There was much to incline Mericour to accept this counsel. He had had much conversation with Mr. Adderley, and had attended his ministrations in the chapel, and both satisfied him far better than what he had seen among the French Calninists; and the peace and family affection of the two houses were like a new world to him. But he had not yet made up his mind to that absolute disavowal of his own branch of the Church, which alone could have rendered him eligible for any foundation at Oxford. His attainments in classics would, Mr. Adderley thought, reach such a standard as to gain one of the very few scholarships open to foreigners; and his noble blood revolted at becoming a pensioner of Leicester’s, or of any other nobleman.

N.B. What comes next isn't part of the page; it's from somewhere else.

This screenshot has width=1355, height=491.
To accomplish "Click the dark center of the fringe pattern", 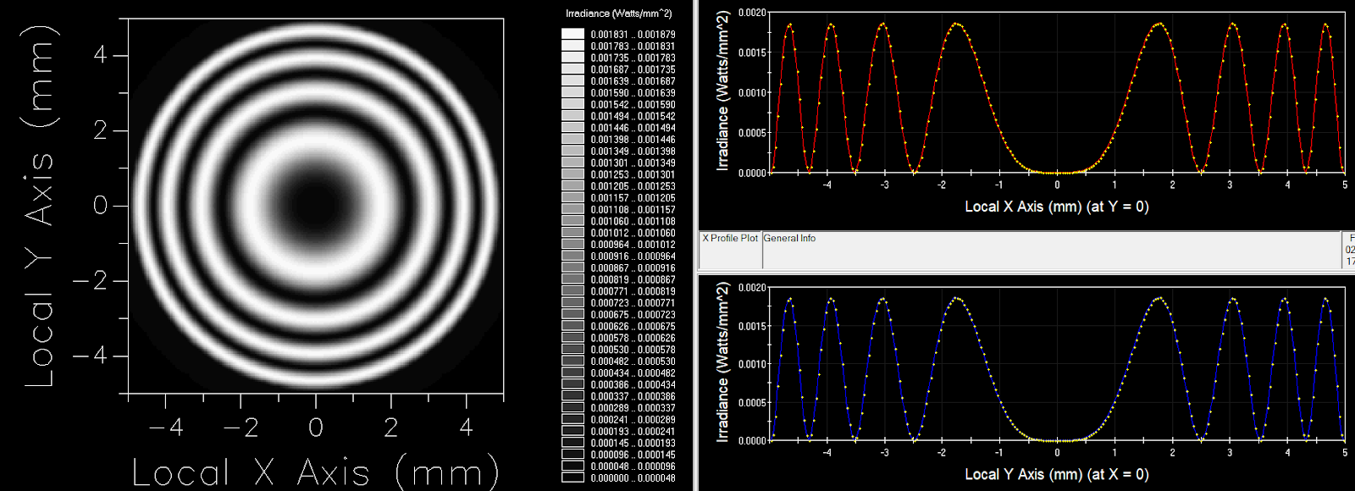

Lord Walwyn, upon this, made an earnest offer of his hospitality, and entreated the young man to remain at Hurst Walwyn till the return of Berenger and Philip, during which time he might study under the directions of Mr. Adderley, and come to a decision whether to seek reconciliation with his native Church and his brother, or to remain in England. In this latter case, he might perhaps accompany both the youths to Oxford, for, in spite of Berenger’s marriage, his education was still not supposed to be complete. And when Mericour still demurred with reluctance to become a burden on the bounty of the noble house, he was reminded gracefully of the debt of gratitude that the family owed to him for the relief he had brought to Berenger; and, moreover, Dame Annora giggled out that, ’if he would teach Nan and Bess to speak and read French and Italian, it would be worth something to them.’ The others of the family would have hushed up this uncalled-for proposal; but Mericour caught at it as the most congenial mode of returning the obligation. Every morning he undertook to walk or ride over to the Manor, and there gave his lessons to the young ladies, with whom he was extremely popular. He was a far more brilliant teacher than Lucy, and ten thousand times preferable to Mr. Adderley, who had once begun to teach Annora her accidence with lamentable want of success.
CHAPTER XXIII. THE EMPTY CRADLE
Eager to know
The worst, and with that fatal certainty
To terminate intolerable dread,
He spurred his courser forward—all his fears
Too surely are fulfilled.—SOUTHEY
Contrary winds made the voyage of the THROSTLE much more tardy than had been reckoned on by Berenger’s impatience; but hope was before him, and he often remembered his days in the little vessel as much happier than he had known them to be at the time.